At the same time, in FunctionCall or Flow applications, since users cannot see the intermediate result logs, the impact on user debugging and other aspects is still relatively large. In order to support the display of intermediate results in FunctionCall or Flow to users, we can also use the idea of file queues. Let's take the above FunctionCall code as an example. Now we need to print out the intermediate results. We only need to modify a few lines of code. The tool definition remains unchanged. We only modify the definition of the model and agent, as well as the code for displaying the log. The code is as follows:

import lazyllm
from lazyllm.tools import FunctionCallAgent

llm = lazyllm.TrainableModule("internlm2-chat-20b", stream=True, return_trace=True).start()  # or llm = lazyllm.OnlineChatModule(stream=True, return_trace=True)
tools = ["get_current_weather", "get_n_day_weather_forecast"]
agent = FunctionCallAgent(llm, tools, return_trace=True)

query = "What's the weather like today in celsius in Tokyo and Paris."
with lazyllm.ThreadPoolExecutor(1) as executor:
    future = executor.submit(agent, query)
    while True:
        if value := lazyllm.FileSystemQueue().dequeue():
            print(f"output: {''.join(value)}")
        elif value := lazyllm.FileSystemQueue().get_instance('lazy_trace').dequeue():
            print(f"trace: {''.join(value)}")
        elif future.done():
            break
    print(f"ret: {future.result()}")
# output:
# 
# trace: [{'id': '144455610eaa43dd93c6dfbc331069c4', 'type': 'function', 'function': {'name': 'get_current_weather', 'arguments': {'location': 'Tokyo, Japan', 'unit': 'celsius'}}}, '\n']
# trace: {"location": "Tokyo", "temperature": "10", "unit": "celsius"}
# trace: ['{"location": "Tokyo", "temperature": "10", "unit": "celsius"}']["What's the weather like today in celsius in Tokyo and Paris.", {'role': 'assistant', 'content': '\n', 'tool_calls': [{'id': '144455610eaa43dd93c6dfbc331069c4', 'type': 'function', 'function': {'name': 'get_current_weather', 'arguments': {'location': 'Tokyo, Japan', 'unit': 'celsius'}}}]}, [{'role': 'tool', 'content': '{"location": "Tokyo", "temperature": "10", "unit": "celsius"}', 'tool_call_id': '144455610eaa43dd93c6dfbc331069c4', 'name': 'get_current_weather'}]]
# output:
# 
# output:
# The
# output:  current
# output:  weather
# output:  in
# output:  Tokyo
# output:  is
# output:
# output: 10
# output:  degrees
# output:  Celsius
# output: ,
# output:  and
# output:  in
# output:  Paris
# output: ,
# output:  it
# output:  is
# output:
# output: 22
# output:  degrees
# output:  Celsius
# output: .
# trace: The current weather in Tokyo is 10 degrees Celsius, and in Paris, it is 22 degrees Celsius.
# trace: The current weather in Tokyo is 10 degrees Celsius, and in Paris, it is 22 degrees Celsius.The current weather in Tokyo is 10 degrees Celsius, and in Paris, it is 22 degrees Celsius.
# ret: The current weather in Tokyo is 10 degrees Celsius, and in Paris, it is 22 degrees Celsius.

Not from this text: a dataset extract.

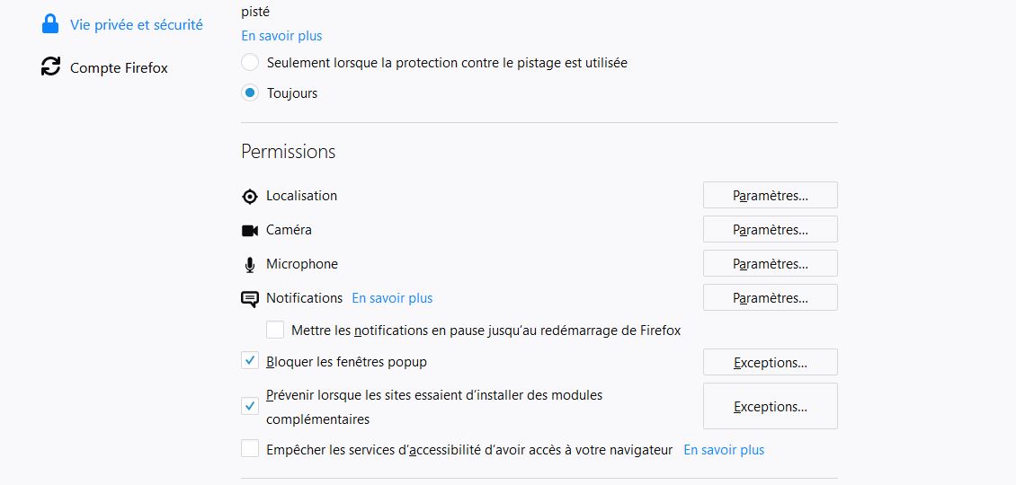The height and width of the screenshot is (485, 1016).
Task: Select the Toujours radio option
Action: pyautogui.click(x=250, y=93)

From the above code, we can see that for the model and agent definitions, we only need to add return_trace=True. The following code only needs to add statements to get logs from the file queue and print logs. From the final result, we can see that LazyLLM can support both streaming output output: records and intermediate result log trace: records. The collection of trace logs is implemented in ModuleBase. If you want to implement this capability on your own module, you only need to inherit the ModuleBase class.

Note

  • When outputing intermediate result logs, you need to set return_trace=True;
  • If you want your own functions to also have the ability to collect intermediate result logs, you need to inherit the ModuleBase class.

For LazyLLM, using streaming output or collecting intermediate result logs is so simple, but it can give users a good effect experience.